[Saved entries]
=-=-=

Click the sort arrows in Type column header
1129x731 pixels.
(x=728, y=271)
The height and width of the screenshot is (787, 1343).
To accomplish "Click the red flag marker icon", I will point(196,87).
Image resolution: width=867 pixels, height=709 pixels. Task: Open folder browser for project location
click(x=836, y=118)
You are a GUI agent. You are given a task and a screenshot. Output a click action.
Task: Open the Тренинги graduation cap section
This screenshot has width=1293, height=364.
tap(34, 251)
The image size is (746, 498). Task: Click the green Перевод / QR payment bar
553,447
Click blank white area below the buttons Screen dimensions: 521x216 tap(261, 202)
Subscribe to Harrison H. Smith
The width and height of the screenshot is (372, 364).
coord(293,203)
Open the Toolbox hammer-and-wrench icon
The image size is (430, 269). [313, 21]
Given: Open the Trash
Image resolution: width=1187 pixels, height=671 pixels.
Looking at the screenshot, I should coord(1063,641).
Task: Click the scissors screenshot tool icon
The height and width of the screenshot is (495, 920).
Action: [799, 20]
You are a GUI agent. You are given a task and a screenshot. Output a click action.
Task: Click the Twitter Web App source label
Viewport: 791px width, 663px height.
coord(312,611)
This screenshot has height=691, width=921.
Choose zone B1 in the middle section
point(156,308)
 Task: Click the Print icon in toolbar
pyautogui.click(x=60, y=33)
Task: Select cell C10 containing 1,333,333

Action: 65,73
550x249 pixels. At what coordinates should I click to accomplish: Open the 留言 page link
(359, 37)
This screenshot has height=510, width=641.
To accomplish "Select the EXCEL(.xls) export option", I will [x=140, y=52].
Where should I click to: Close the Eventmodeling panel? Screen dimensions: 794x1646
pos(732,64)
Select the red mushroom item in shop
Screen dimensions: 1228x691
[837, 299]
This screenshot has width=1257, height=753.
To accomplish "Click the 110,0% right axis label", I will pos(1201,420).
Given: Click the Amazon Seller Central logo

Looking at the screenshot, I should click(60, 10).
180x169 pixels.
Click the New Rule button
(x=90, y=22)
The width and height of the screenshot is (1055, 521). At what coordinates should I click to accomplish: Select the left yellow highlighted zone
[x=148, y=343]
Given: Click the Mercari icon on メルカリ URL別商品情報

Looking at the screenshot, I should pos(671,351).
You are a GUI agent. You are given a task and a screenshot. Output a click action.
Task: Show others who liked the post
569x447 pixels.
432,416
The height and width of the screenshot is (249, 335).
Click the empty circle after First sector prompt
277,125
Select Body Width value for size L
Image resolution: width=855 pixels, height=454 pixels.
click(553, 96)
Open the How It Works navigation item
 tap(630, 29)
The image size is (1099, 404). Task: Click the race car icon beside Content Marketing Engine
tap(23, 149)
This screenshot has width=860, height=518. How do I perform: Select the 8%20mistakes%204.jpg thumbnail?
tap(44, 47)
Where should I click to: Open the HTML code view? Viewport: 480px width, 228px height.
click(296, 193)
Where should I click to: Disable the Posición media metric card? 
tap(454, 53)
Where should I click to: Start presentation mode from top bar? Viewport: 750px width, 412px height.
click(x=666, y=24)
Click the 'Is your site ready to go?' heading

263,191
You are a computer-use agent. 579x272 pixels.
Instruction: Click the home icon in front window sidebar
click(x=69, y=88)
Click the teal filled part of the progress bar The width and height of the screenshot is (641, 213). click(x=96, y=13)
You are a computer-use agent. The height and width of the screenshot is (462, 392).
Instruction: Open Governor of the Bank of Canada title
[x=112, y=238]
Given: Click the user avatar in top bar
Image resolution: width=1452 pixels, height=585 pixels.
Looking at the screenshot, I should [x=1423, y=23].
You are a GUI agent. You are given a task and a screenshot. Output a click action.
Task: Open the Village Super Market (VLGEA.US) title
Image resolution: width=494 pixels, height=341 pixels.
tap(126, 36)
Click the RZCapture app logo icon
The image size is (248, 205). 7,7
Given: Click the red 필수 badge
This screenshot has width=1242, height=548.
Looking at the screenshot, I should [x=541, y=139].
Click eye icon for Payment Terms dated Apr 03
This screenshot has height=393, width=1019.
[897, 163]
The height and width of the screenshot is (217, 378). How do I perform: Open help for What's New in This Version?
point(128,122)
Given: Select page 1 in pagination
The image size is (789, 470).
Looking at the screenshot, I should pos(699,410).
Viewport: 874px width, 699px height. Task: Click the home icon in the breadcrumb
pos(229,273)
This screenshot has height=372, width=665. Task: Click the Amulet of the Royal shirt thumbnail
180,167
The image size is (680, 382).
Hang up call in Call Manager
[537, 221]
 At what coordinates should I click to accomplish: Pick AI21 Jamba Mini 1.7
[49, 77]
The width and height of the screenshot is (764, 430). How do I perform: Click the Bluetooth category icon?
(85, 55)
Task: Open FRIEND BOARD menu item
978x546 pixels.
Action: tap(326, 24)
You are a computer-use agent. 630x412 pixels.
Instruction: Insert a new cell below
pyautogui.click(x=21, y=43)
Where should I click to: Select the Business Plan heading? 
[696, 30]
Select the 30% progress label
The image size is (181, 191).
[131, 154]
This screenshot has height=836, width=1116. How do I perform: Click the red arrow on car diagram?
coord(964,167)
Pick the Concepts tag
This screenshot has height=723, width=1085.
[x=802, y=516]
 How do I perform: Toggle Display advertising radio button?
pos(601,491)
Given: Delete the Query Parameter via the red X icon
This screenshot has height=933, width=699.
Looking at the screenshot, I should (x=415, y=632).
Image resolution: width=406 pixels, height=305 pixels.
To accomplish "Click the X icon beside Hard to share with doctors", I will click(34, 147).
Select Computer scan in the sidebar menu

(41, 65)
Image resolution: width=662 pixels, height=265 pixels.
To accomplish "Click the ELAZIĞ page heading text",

=-=-=

▶ DESCRIPTION OF THE TASK
Write out every record, exactly as written.

▶ COMPLETED TASK
Click the sort arrows in Type column header
1129x731 pixels.
(x=728, y=271)
The height and width of the screenshot is (787, 1343).
To accomplish "Click the red flag marker icon", I will point(196,87).
Image resolution: width=867 pixels, height=709 pixels. Task: Open folder browser for project location
click(x=836, y=118)
You are a GUI agent. You are given a task and a screenshot. Output a click action.
Task: Open the Тренинги graduation cap section
This screenshot has width=1293, height=364.
tap(34, 251)
The image size is (746, 498). Task: Click the green Перевод / QR payment bar
553,447
Click blank white area below the buttons Screen dimensions: 521x216 tap(261, 202)
Subscribe to Harrison H. Smith
The width and height of the screenshot is (372, 364).
coord(293,203)
Open the Toolbox hammer-and-wrench icon
The image size is (430, 269). [313, 21]
Given: Open the Trash
Image resolution: width=1187 pixels, height=671 pixels.
Looking at the screenshot, I should coord(1063,641).
Task: Click the scissors screenshot tool icon
The height and width of the screenshot is (495, 920).
Action: [799, 20]
You are a GUI agent. You are given a task and a screenshot. Output a click action.
Task: Click the Twitter Web App source label
Viewport: 791px width, 663px height.
coord(312,611)
This screenshot has height=691, width=921.
Choose zone B1 in the middle section
point(156,308)
 Task: Click the Print icon in toolbar
pyautogui.click(x=60, y=33)
Task: Select cell C10 containing 1,333,333

Action: 65,73
550x249 pixels. At what coordinates should I click to accomplish: Open the 留言 page link
(359, 37)
This screenshot has height=510, width=641.
To accomplish "Select the EXCEL(.xls) export option", I will [x=140, y=52].
Where should I click to: Close the Eventmodeling panel? Screen dimensions: 794x1646
pos(732,64)
Select the red mushroom item in shop
Screen dimensions: 1228x691
[837, 299]
This screenshot has width=1257, height=753.
To accomplish "Click the 110,0% right axis label", I will pos(1201,420).
Given: Click the Amazon Seller Central logo

Looking at the screenshot, I should click(60, 10).
180x169 pixels.
Click the New Rule button
(x=90, y=22)
The width and height of the screenshot is (1055, 521). At what coordinates should I click to accomplish: Select the left yellow highlighted zone
[x=148, y=343]
Given: Click the Mercari icon on メルカリ URL別商品情報

Looking at the screenshot, I should pos(671,351).
You are a GUI agent. You are given a task and a screenshot. Output a click action.
Task: Show others who liked the post
569x447 pixels.
432,416
The height and width of the screenshot is (249, 335).
Click the empty circle after First sector prompt
277,125
Select Body Width value for size L
Image resolution: width=855 pixels, height=454 pixels.
click(553, 96)
Open the How It Works navigation item
 tap(630, 29)
The image size is (1099, 404). Task: Click the race car icon beside Content Marketing Engine
tap(23, 149)
This screenshot has width=860, height=518. How do I perform: Select the 8%20mistakes%204.jpg thumbnail?
tap(44, 47)
Where should I click to: Open the HTML code view? Viewport: 480px width, 228px height.
click(296, 193)
Where should I click to: Disable the Posición media metric card? 
tap(454, 53)
Where should I click to: Start presentation mode from top bar? Viewport: 750px width, 412px height.
click(x=666, y=24)
Click the 'Is your site ready to go?' heading

263,191
You are a computer-use agent. 579x272 pixels.
Instruction: Click the home icon in front window sidebar
click(x=69, y=88)
Click the teal filled part of the progress bar The width and height of the screenshot is (641, 213). click(x=96, y=13)
You are a computer-use agent. The height and width of the screenshot is (462, 392).
Instruction: Open Governor of the Bank of Canada title
[x=112, y=238]
Given: Click the user avatar in top bar
Image resolution: width=1452 pixels, height=585 pixels.
Looking at the screenshot, I should [x=1423, y=23].
You are a GUI agent. You are given a task and a screenshot. Output a click action.
Task: Open the Village Super Market (VLGEA.US) title
Image resolution: width=494 pixels, height=341 pixels.
tap(126, 36)
Click the RZCapture app logo icon
The image size is (248, 205). 7,7
Given: Click the red 필수 badge
This screenshot has width=1242, height=548.
Looking at the screenshot, I should [x=541, y=139].
Click eye icon for Payment Terms dated Apr 03
This screenshot has height=393, width=1019.
[897, 163]
The height and width of the screenshot is (217, 378). How do I perform: Open help for What's New in This Version?
point(128,122)
Given: Select page 1 in pagination
The image size is (789, 470).
Looking at the screenshot, I should pos(699,410).
Viewport: 874px width, 699px height. Task: Click the home icon in the breadcrumb
pos(229,273)
This screenshot has height=372, width=665. Task: Click the Amulet of the Royal shirt thumbnail
180,167
The image size is (680, 382).
Hang up call in Call Manager
[537, 221]
 At what coordinates should I click to accomplish: Pick AI21 Jamba Mini 1.7
[49, 77]
The width and height of the screenshot is (764, 430). How do I perform: Click the Bluetooth category icon?
(85, 55)
Task: Open FRIEND BOARD menu item
978x546 pixels.
Action: tap(326, 24)
You are a computer-use agent. 630x412 pixels.
Instruction: Insert a new cell below
pyautogui.click(x=21, y=43)
Where should I click to: Select the Business Plan heading? 
[696, 30]
Select the 30% progress label
The image size is (181, 191).
[131, 154]
This screenshot has height=836, width=1116. How do I perform: Click the red arrow on car diagram?
coord(964,167)
Pick the Concepts tag
This screenshot has height=723, width=1085.
[x=802, y=516]
 How do I perform: Toggle Display advertising radio button?
pos(601,491)
Given: Delete the Query Parameter via the red X icon
This screenshot has height=933, width=699.
Looking at the screenshot, I should (x=415, y=632).
Image resolution: width=406 pixels, height=305 pixels.
To accomplish "Click the X icon beside Hard to share with doctors", I will click(34, 147).
Select Computer scan in the sidebar menu

(41, 65)
Image resolution: width=662 pixels, height=265 pixels.
To accomplish "Click the ELAZIĞ page heading text",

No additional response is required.